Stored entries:
○ ○ ○ ○

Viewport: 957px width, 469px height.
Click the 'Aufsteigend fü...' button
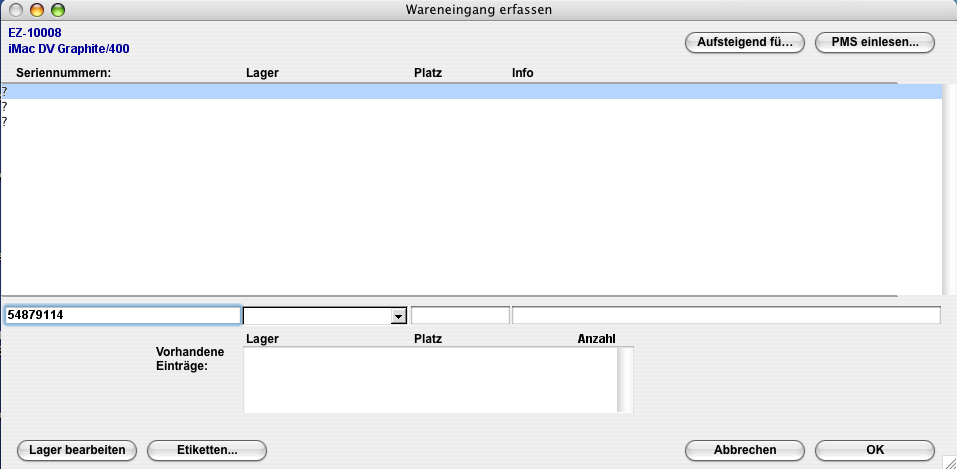click(x=744, y=42)
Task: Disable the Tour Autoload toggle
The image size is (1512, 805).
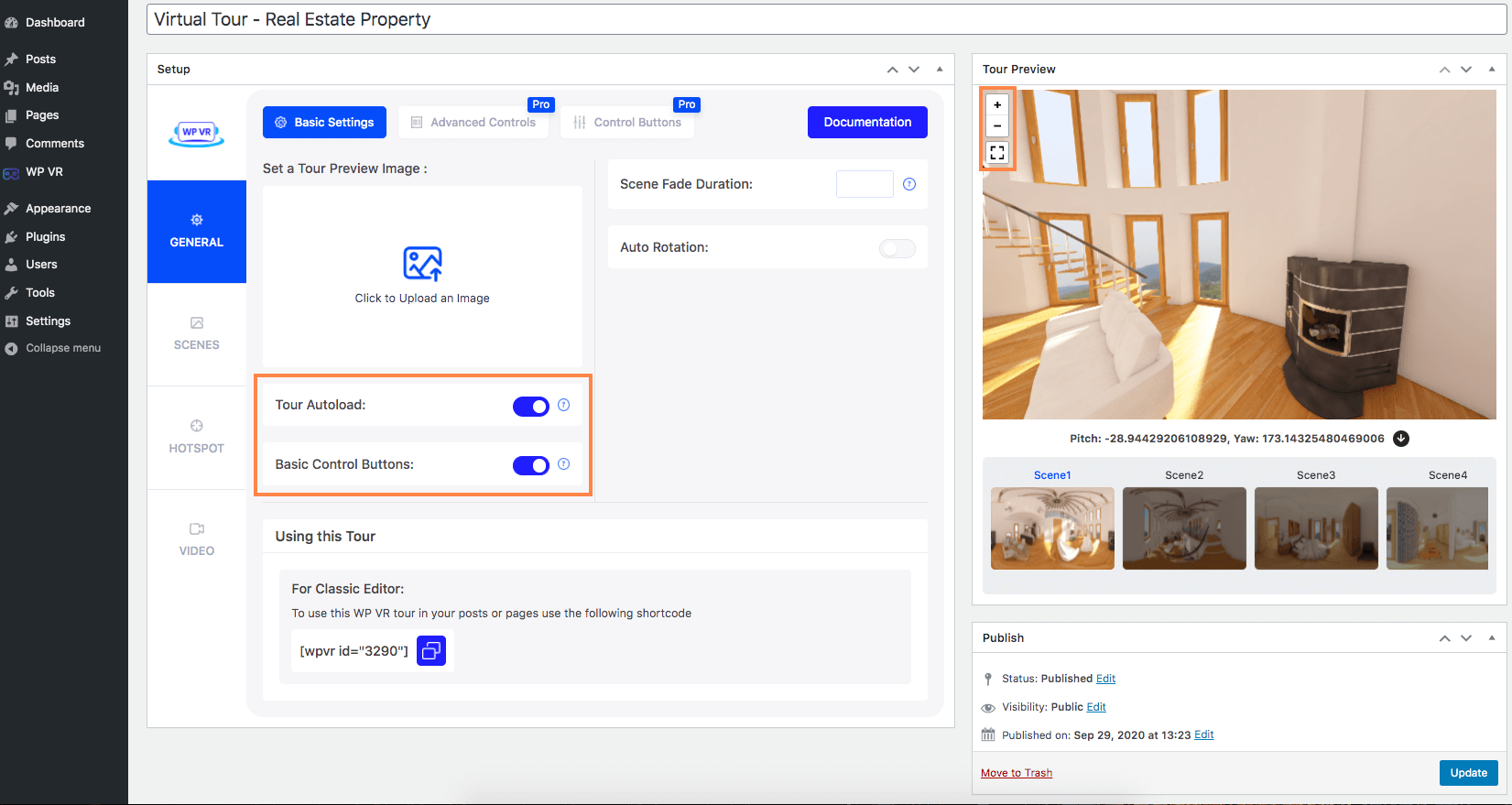Action: coord(531,407)
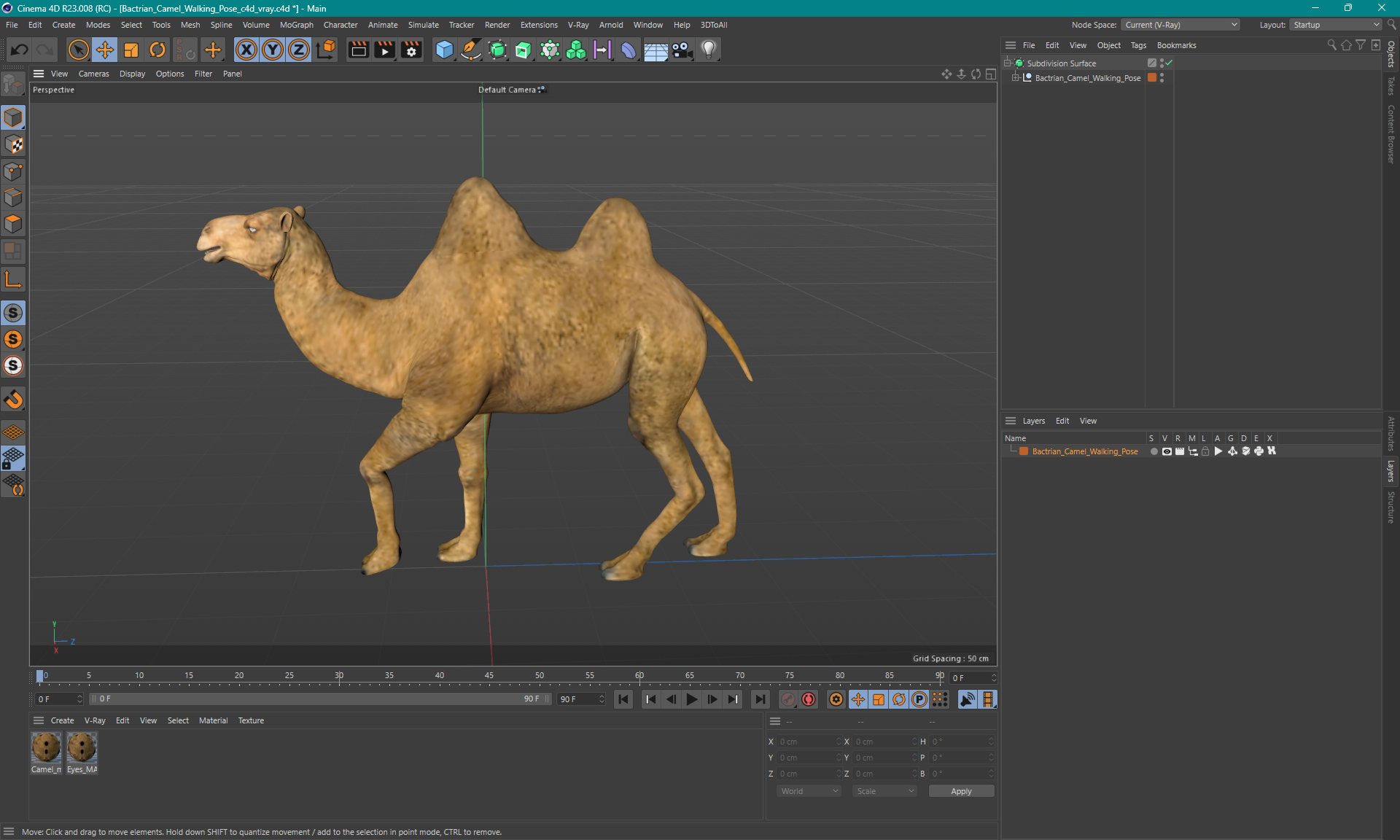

○ ○ ○ ○

Exercise objective: Give back every entry word for word, and drop the pictures as you go.

Result of this task:
Viewport: 957px width, 469px height.
Click the 'Aufsteigend fü...' button
click(x=744, y=42)
Task: Disable the Tour Autoload toggle
The image size is (1512, 805).
Action: coord(531,407)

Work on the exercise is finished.